Lula afirmou haver um protecionismo do presidente francês, Emmanuel Macron, aos produtos agrícolas do país. O chefe do Planalto também ressaltou a necessidade de proteger as compras governamentais dos países do Mercosul.
“Fiz um apelo ao Macron para deixar de ser tão protecionista. Todos eles são protecionistas em relação ao mercado agrícola. Eles não levam em conta que podemos participar desse sol, de um mercado extraordinário”, disse Lula.
“A questão das compras governamentais é muito importante para um país se desenvolver. Não dava para a gente abrir do jeito que eles queriam que a gente abrisse.”

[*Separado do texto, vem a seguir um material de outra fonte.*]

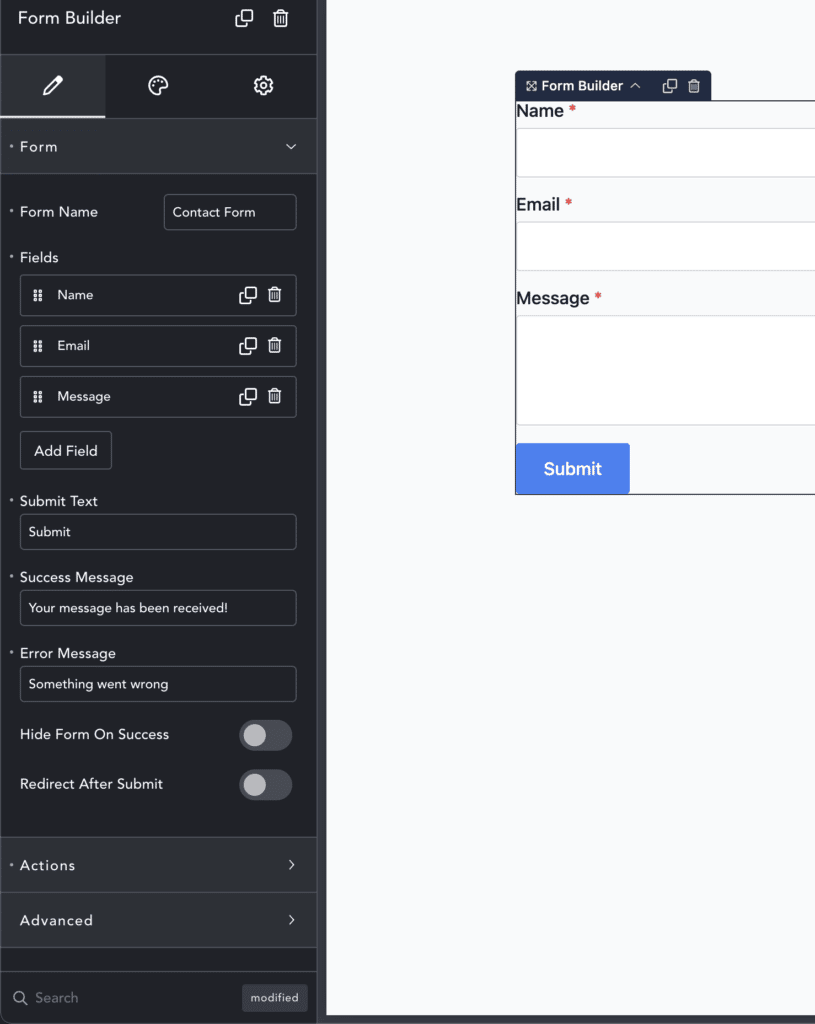
Task: Duplicate the Form Builder element from panel header
Action: pyautogui.click(x=244, y=18)
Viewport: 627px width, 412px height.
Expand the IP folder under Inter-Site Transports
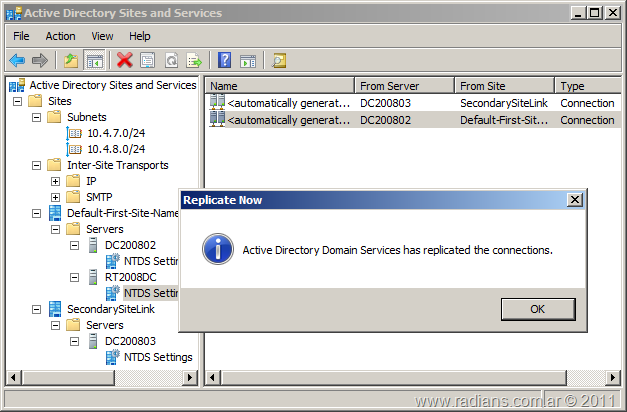tap(55, 181)
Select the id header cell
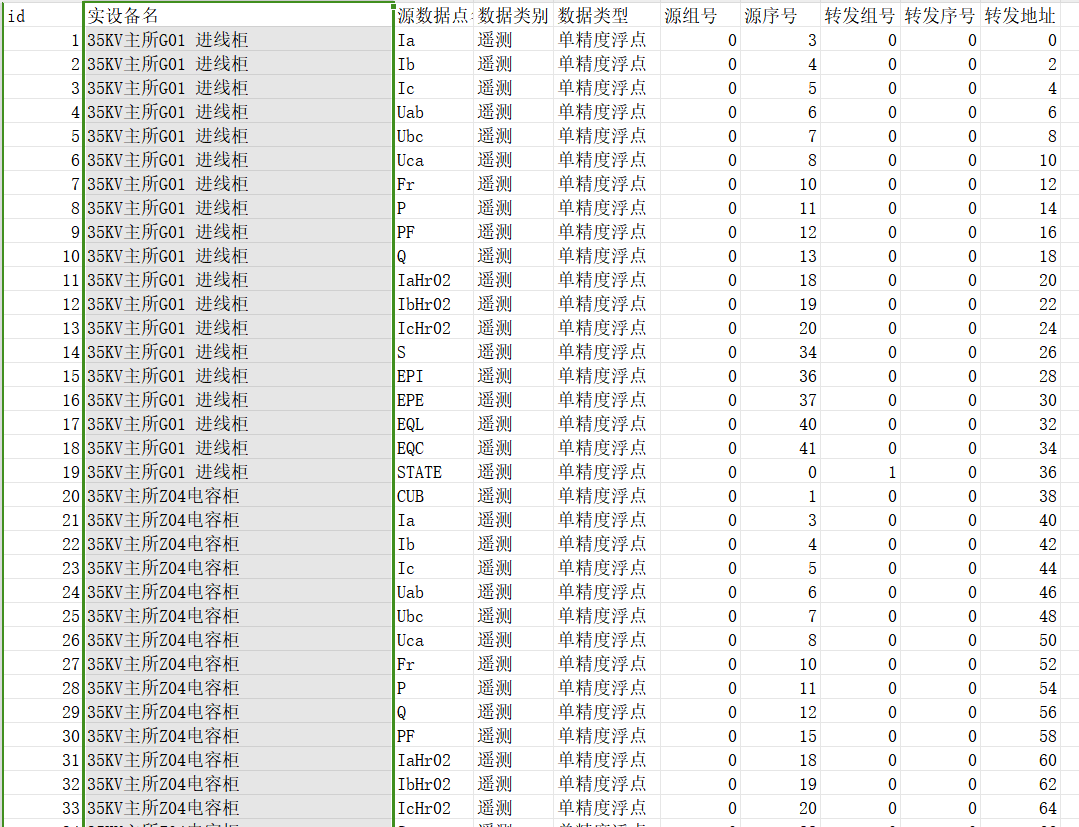The image size is (1079, 827). [42, 16]
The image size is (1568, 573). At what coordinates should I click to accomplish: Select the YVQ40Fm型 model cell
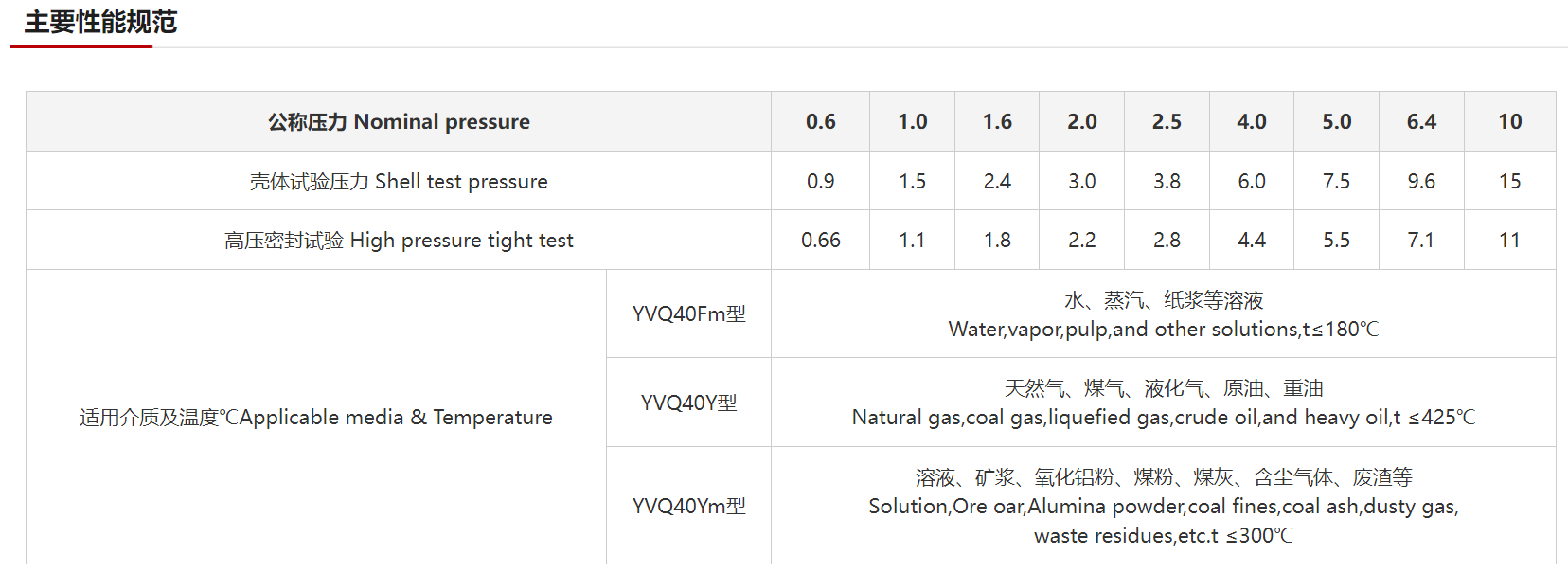click(689, 313)
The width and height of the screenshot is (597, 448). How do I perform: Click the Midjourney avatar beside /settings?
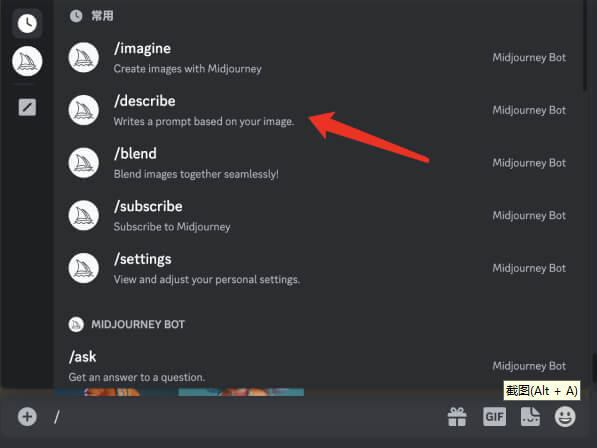(x=83, y=268)
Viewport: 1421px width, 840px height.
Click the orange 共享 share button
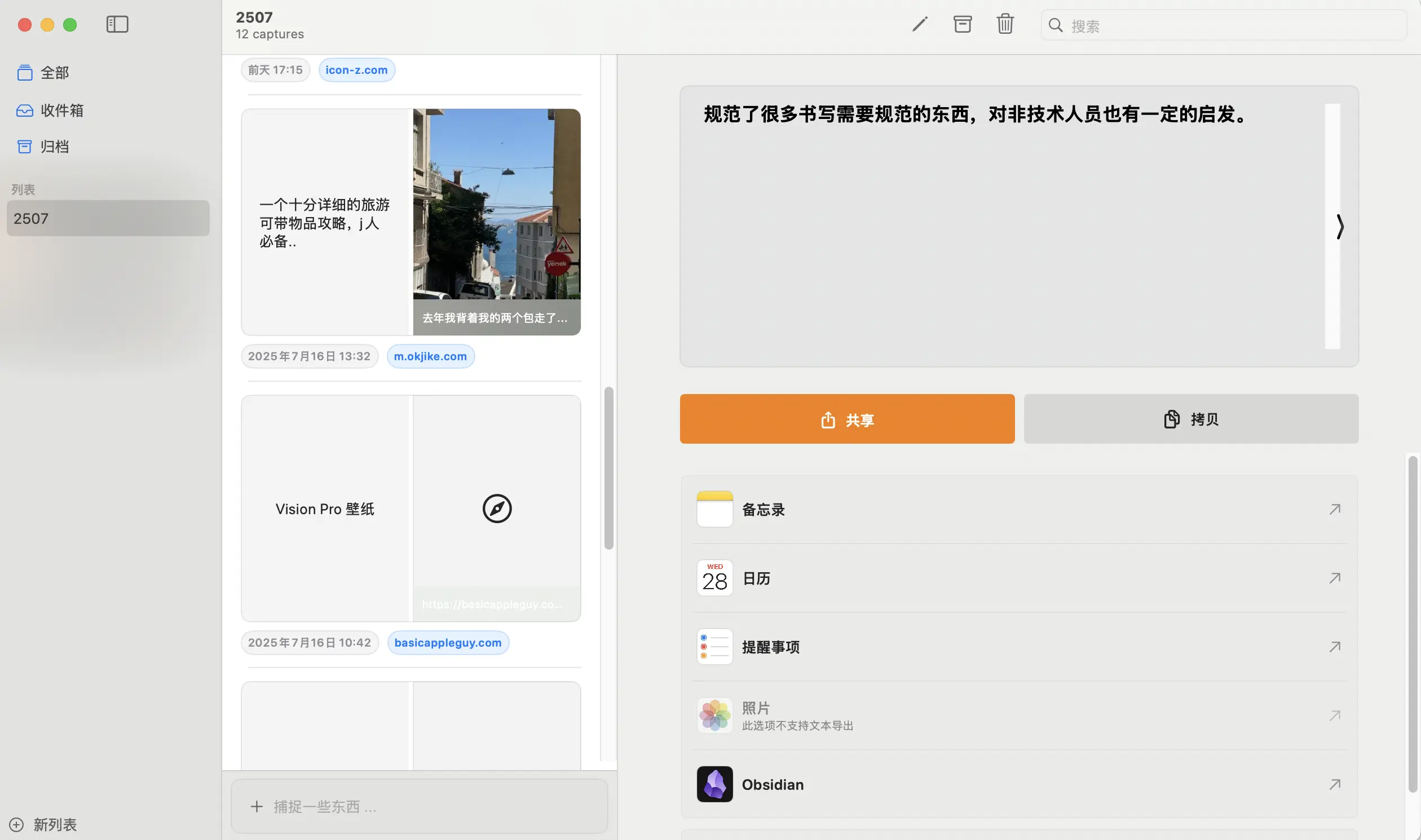click(847, 419)
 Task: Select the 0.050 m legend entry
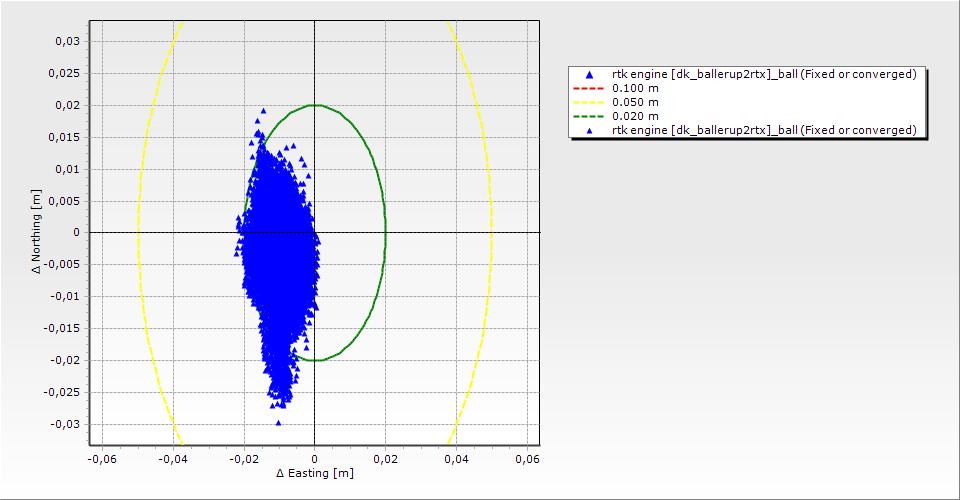click(635, 102)
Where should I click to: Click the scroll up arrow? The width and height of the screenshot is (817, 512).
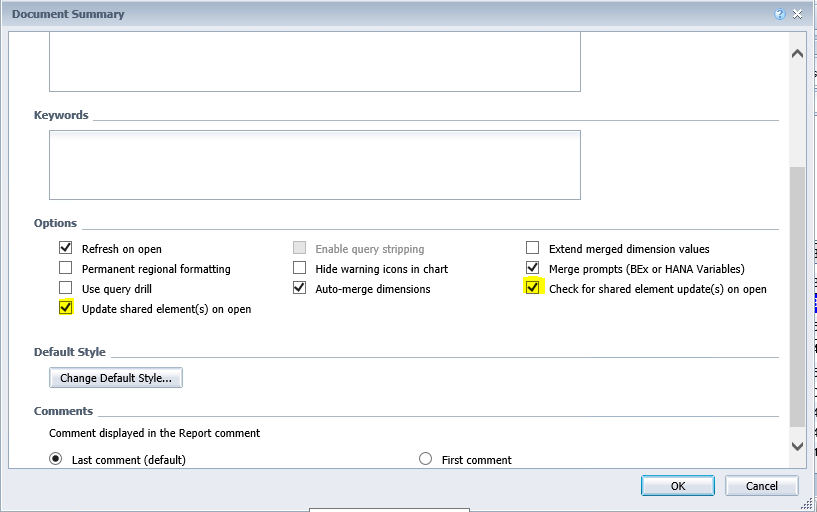[797, 54]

O debate sobre as compras governamentais é um dos principais entraves ao termo atual do acordo. Uma reivindicação de Lula é impedir que empresas europeias possam concorrer em licitações brasileiras.
Lula afirmou que o futuro acordo deve contribuir para a industrialização dos países do Mercosul.
“Estranho a falta de flexibilidade deles de entender que nós ainda temos muita coisa para crescer, temos o dever de nos industrializar. E precisamos de flexibilizar, deles comprarem alguma coisa nossa com maior valor agregado. Mas eles não estão sensíveis para isso”, afirmou.
Havia a expectativa do governo brasileiro e da presidência da União Europeia de que fosse possível fechar os termos do acordo para anunciá-lo na Cúpula do Mercosul, nesta quinta (7). No entanto, os últimos dias mostraram percalços maiores do que estavam sendo antecipados pelos negociadores.
No último sábado (1°), Macron, afirmou que é contrário ao acordo por considerá-lo “antiquado”. Um dia depois, o comissário do comércio da União Europeia, Valdis Dombrovskis, cancelou a viagem que faria ao Brasil para acompanhar a reunião do Mercosul.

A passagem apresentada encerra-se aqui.